Short exercise: Can you reproduce, word for word, the lines of the data below, starting at the line containing "This screenshot has width=1916, height=1031." and continuing through the end of the data?

Input data:
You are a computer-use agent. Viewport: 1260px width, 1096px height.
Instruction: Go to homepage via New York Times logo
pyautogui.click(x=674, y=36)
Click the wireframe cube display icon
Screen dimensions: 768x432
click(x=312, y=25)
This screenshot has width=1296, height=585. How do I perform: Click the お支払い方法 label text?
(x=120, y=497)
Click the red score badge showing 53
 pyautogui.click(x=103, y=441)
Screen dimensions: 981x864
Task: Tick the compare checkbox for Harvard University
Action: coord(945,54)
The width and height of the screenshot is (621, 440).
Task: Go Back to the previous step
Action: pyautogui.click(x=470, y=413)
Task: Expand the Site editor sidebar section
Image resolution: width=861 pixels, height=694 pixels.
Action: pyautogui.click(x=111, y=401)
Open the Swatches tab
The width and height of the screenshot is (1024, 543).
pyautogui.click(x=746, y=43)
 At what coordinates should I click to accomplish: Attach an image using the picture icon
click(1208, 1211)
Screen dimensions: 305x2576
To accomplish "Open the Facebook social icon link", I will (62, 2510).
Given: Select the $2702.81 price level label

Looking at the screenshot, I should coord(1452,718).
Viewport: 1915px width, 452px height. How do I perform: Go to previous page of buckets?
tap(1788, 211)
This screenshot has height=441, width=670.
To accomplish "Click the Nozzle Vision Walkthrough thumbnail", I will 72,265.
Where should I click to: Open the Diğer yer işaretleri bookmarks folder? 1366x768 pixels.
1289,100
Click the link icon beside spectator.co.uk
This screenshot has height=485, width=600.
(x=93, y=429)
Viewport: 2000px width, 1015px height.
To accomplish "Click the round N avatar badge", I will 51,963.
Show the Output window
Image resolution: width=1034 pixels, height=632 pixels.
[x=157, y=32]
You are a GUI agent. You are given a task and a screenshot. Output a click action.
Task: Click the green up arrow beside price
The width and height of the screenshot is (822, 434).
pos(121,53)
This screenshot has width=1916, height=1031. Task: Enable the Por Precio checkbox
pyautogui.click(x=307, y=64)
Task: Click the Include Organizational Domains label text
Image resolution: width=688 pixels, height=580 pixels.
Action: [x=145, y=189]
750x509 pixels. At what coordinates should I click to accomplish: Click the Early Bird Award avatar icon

Output below:
This screenshot has width=1916, height=1031. Task: Enable the Por Precio checkbox
pyautogui.click(x=307, y=64)
Task: Click the Include Organizational Domains label text
Image resolution: width=688 pixels, height=580 pixels.
Action: [x=145, y=189]
750x509 pixels. At what coordinates should I click to accomplish: Click the Early Bird Award avatar icon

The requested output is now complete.